Convert Anything to Tree Structures in PHP

6 minute read

I recently faced a programming challenge that almost broke my brain. I needed to create a function that could explode any single-dimensional array into a full blown tree structure, based on the delimiters found in it's keys. Tricky part was size of the tree could be infinite. I called the function: explodeTree. And maybe it's best to first look at an example.

The Directory Example

Here I will give an example what the explodeTree function could be used for.
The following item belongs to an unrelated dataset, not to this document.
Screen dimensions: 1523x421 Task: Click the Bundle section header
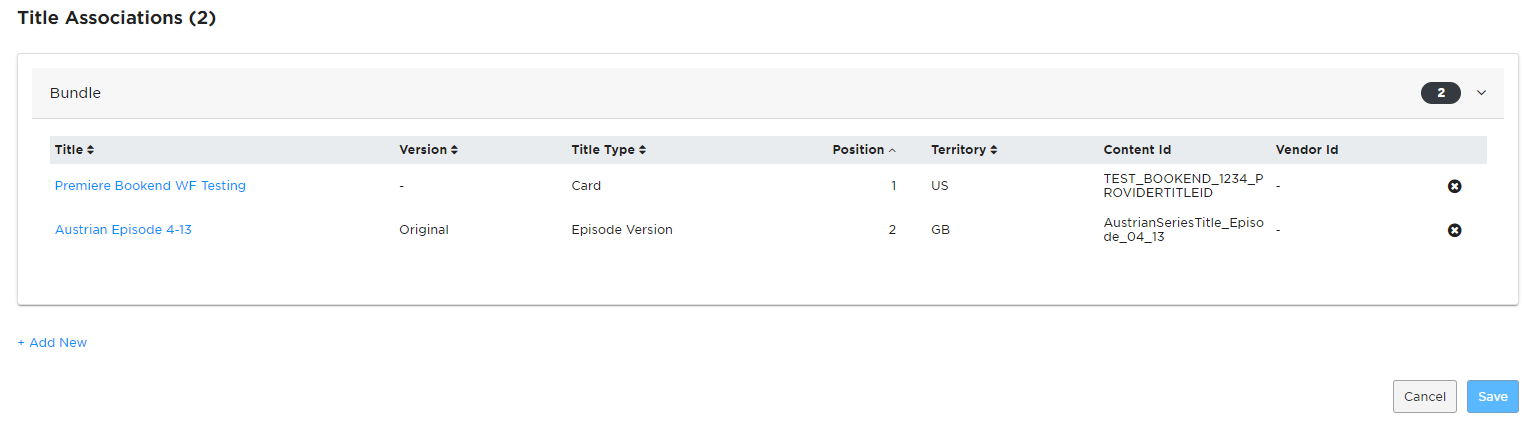click(768, 93)
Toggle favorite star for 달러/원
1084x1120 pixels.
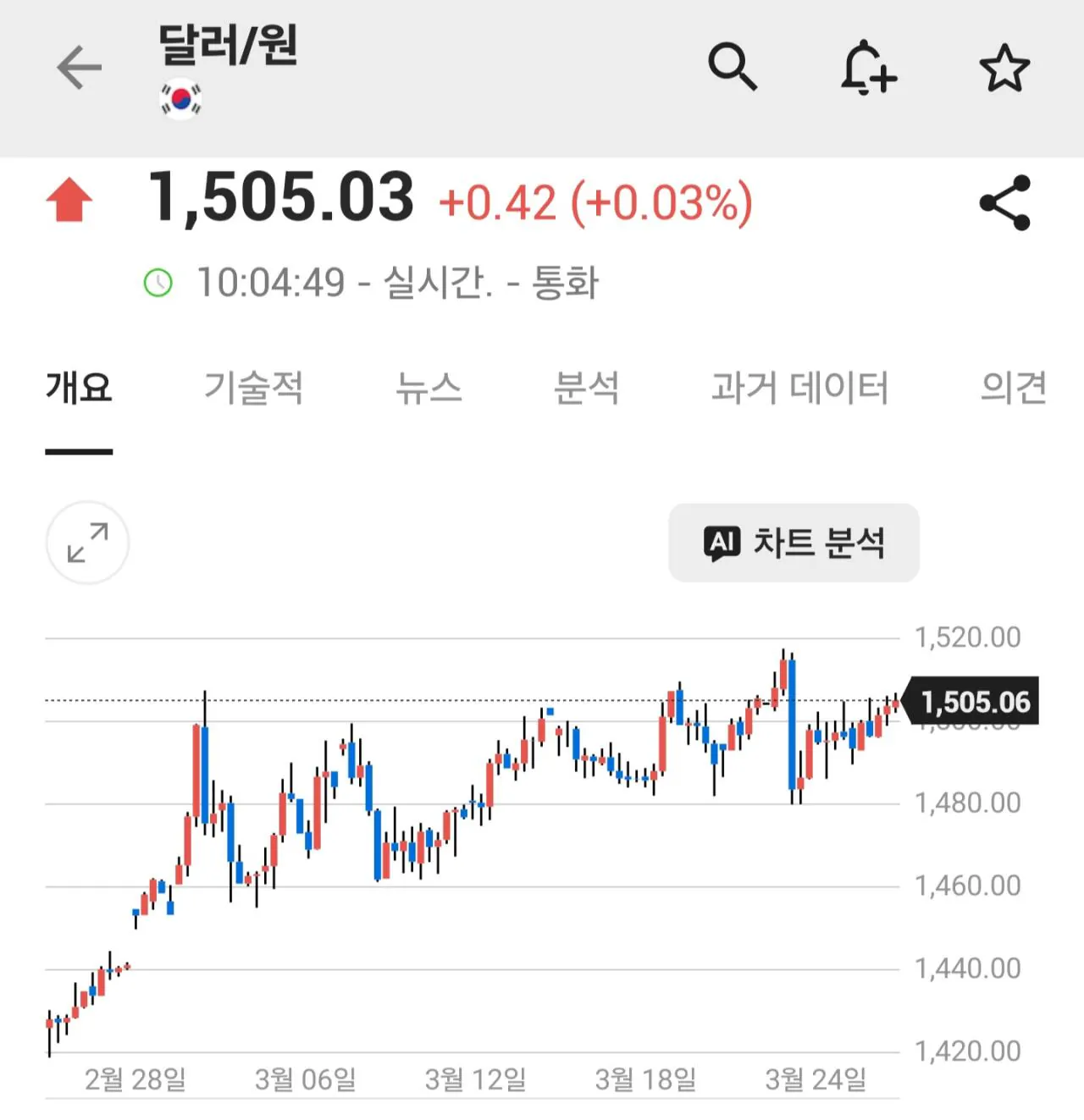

Let's say we need a recursive directory listing of /etc/php5, and for that we execute:

<?php
if(exec("find /etc/php5", $files)){
    // the $files array now holds the path as it's values,
    // but we also want the paths as keys:
    $key_files = array_combine(array_values($files), array_values($files));

    // show the array
    print_r($key_files);
}
?>

Which will return something like:

Array
(
    [/etc/php5] => /etc/php5
    [/etc/php5/cli] => /etc/php5/cli
    [/etc/php5/cli/conf.d] => /etc/php5/cli/conf.d
    [/etc/php5/cli/php.ini] => /etc/php5/cli/php.ini
    [/etc/php5/conf.d] => /etc/php5/conf.d
    [/etc/php5/conf.d/mysqli.ini] => /etc/php5/conf.d/mysqli.ini
    [/etc/php5/conf.d/curl.ini] => /etc/php5/conf.d/curl.ini
    [/etc/php5/conf.d/snmp.ini] => /etc/php5/conf.d/snmp.ini
    [/etc/php5/conf.d/gd.ini] => /etc/php5/conf.d/gd.ini
    [/etc/php5/apache2] => /etc/php5/apache2
    [/etc/php5/apache2/conf.d] => /etc/php5/apache2/conf.d
    [/etc/php5/apache2/php.ini] => /etc/php5/apache2/php.ini
)

Now if we want to transform this list into a tree structure with each directory as a nested node, a child of another directory, all we would have to do is run:

<?php
// let '/' be our delimiter
$tree = explodeTree($key_files, "/");
// show the array
print_r($tree);
?>

And that single command would give the totally awesome:

Array
(
    [etc] => Array
        (
            [php5] => Array
                (
                    [cli] => Array
                        (
                            [conf.d] => /etc/php5/cli/conf.d
                            [php.ini] => /etc/php5/cli/php.ini
                        )
                    [conf.d] => Array
                        (
                            [mysqli.ini] => /etc/php5/conf.d/mysqli.ini
                            [curl.ini] => /etc/php5/conf.d/curl.ini
                            [snmp.ini] => /etc/php5/conf.d/snmp.ini
                            [gd.ini] => /etc/php5/conf.d/gd.ini
                        )

                    [apache2] => Array
                        (
                            [conf.d] => /etc/php5/apache2/conf.d
                            [php.ini] => /etc/php5/apache2/php.ini
                        )
                )
        )
)

Wow! So this would make it very easy to visually layout a tree structure of the directory /etc/php5. But remember this is just an example. The function now explodes on the '/' character, but you can use any delimiter to explode a single-dimensional array into a Tree. So how does this explodeTree function work?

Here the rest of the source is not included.